それならオレはオレの役割に徹するのが最良か。非情だなんだとどこかから言われそうだが、オレもお人好しなわけではないし、正直後輩の問題に関わってる余裕もない。せいぜい今やってる漫画のアシスタントで仲違いを解消してやるくらいが関の山か。

それらのことをわずかな沈黙の中で思考したオレは、ずっと通話中だった幸帆の返事を確認する声で現実に戻ってきて、情報提供に礼を言ってから通話を切り、いつの間にか止まっていた足と時間を確認して夾竹桃のパシリがギリギリになりそうなのを逆算し急いで買う物を買って女子寮へと戻っていったのだった。

それからの数時間。陽が沈むまで部屋に監禁を食らってひたすらに背景やらベタやらトーンやらとやらされまくって、無駄に背景のクオリティを高くしてしまって絵との調和をどうたらと注意されたり、書き直しを要求されたりで夾竹桃の漫画との質の調整に四苦八苦させられて、その調整が一段落したところでようやく解放。明日も日中の午後に来るよう言われて帰宅したオレは、慣れないことをしたせいでそれ以降の行動力と思考力を奪われてしまい、下の階にかなめがいることをそれとなく確認してからその日は就寝。
翌日の日曜日も約束通り夾竹桃にこき使われて貴重な調査時間を削られてしまい、ほとんどかなめについての進展はないまま週明けを迎えたが、漫画の方はちょっと頑張ったので今描いた分の仕上げは終わらせて、夾竹桃の原稿待ちにまでしてやったのと、残りも半分を切ったこともあり拘束時間もだいぶ少なくなりそうでひと安心。あと1日2時間程度頑張れば4日ほどで完成が見えてくると思われる。

そんな散々と言っていい休日明けの月曜日。今日は武偵病院で強化合宿中のアリア達のところへそろそろ顔を出しに行かないと怒られそうなので、放課後に夾竹桃のところへ行く前に報告しに行くことにしていた。

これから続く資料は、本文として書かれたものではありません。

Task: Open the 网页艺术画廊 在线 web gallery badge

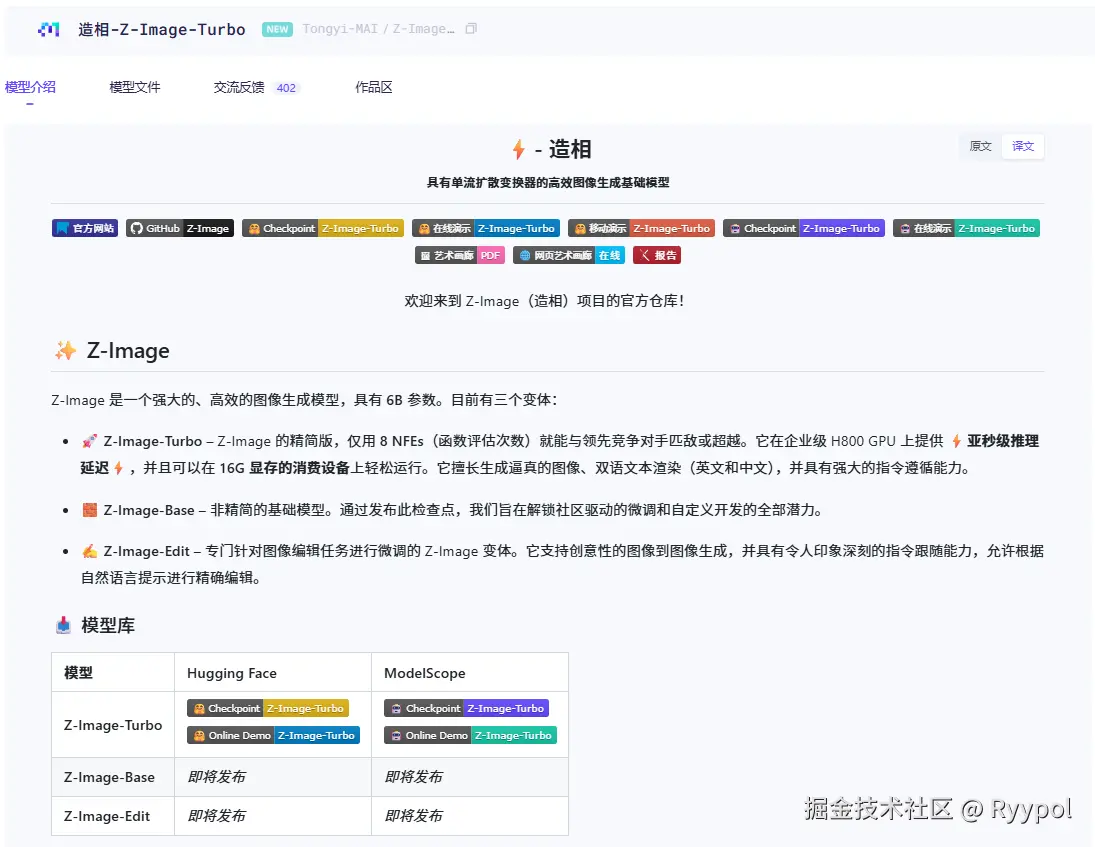Action: tap(568, 254)
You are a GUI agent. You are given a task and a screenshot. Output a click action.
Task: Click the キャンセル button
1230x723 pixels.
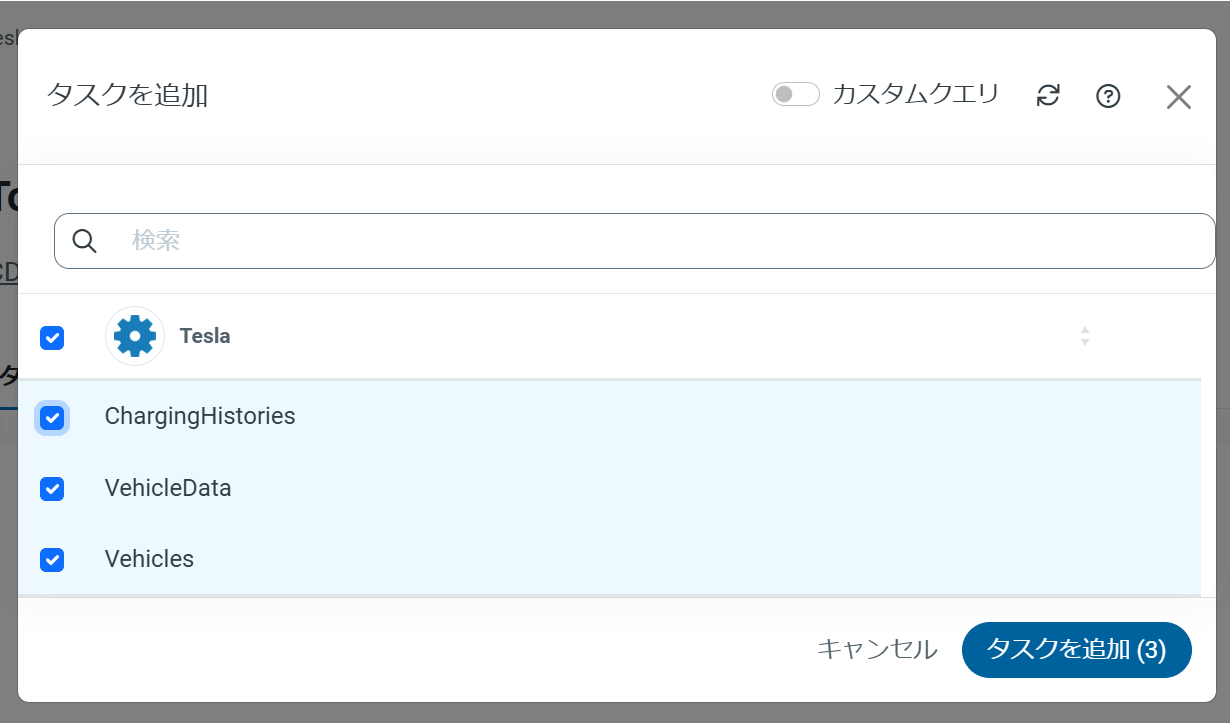click(x=877, y=650)
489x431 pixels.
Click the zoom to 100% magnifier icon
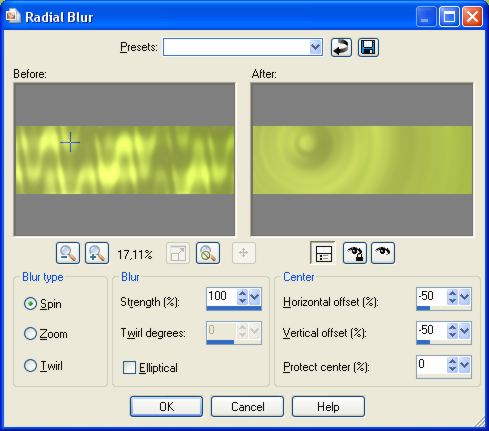coord(208,253)
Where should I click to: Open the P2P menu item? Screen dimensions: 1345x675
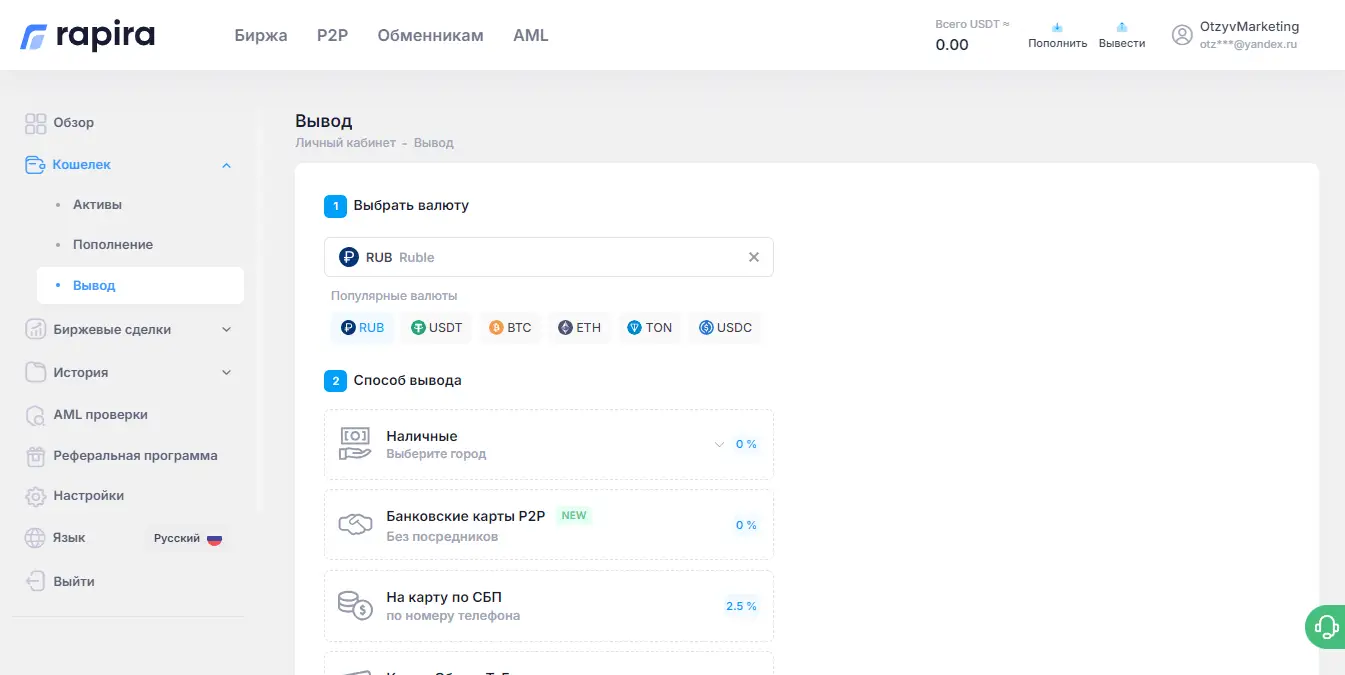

その報告を少しでも有益なものにするために朝から付かず離れずの距離でかなめをマークしていたが、これといった変化もなくいつもの取り巻き女子と表面上楽しそうにしているだけ。孤立した間宮に対して何らかのアクションがあるかと思ったが、事を急ぐつもりもないのか。
そう思っていた中で訪れた昼休み。いつも通り取り巻きと昼食でも食べるのかと予想していたら、その取り巻きに何か謝るような素振りをしつつそそくさと移動を始めてしまい、ちょっと離れた位置にいてどうしても目を離すタイミングができてしまうオレは、その移動先をギリギリまで見てからある程度予測して移動を開始。幸いにも階段を登っていったので一般教科の校舎からは出ないはずで、ちょっと面白いことに校舎外の壁にあの布状兵器が張り付いていて、かなめの移動に合わせて屋上の方へとスルスルと移動していたのだ。
なのでとりあえず屋上目指して移動して、その扉の前で止まってわずかに開けて外の様子をうかがう。するとそこにはかなめの他にあの間宮の姿が。


「友達になろうって、どういうこと……?」


視線などに鋭敏そうなかなめを警戒してすぐに視線を外して壁を背に聞き耳だけ立てていると、何やらオレが来るより前にかなめが間宮に友達になろうみたいな発言をしたみたいだな。しかし友達ねぇ……かなめの言う友達は現状であの有り様だからな。オレや間宮の思うそれとは全く違いそうだ。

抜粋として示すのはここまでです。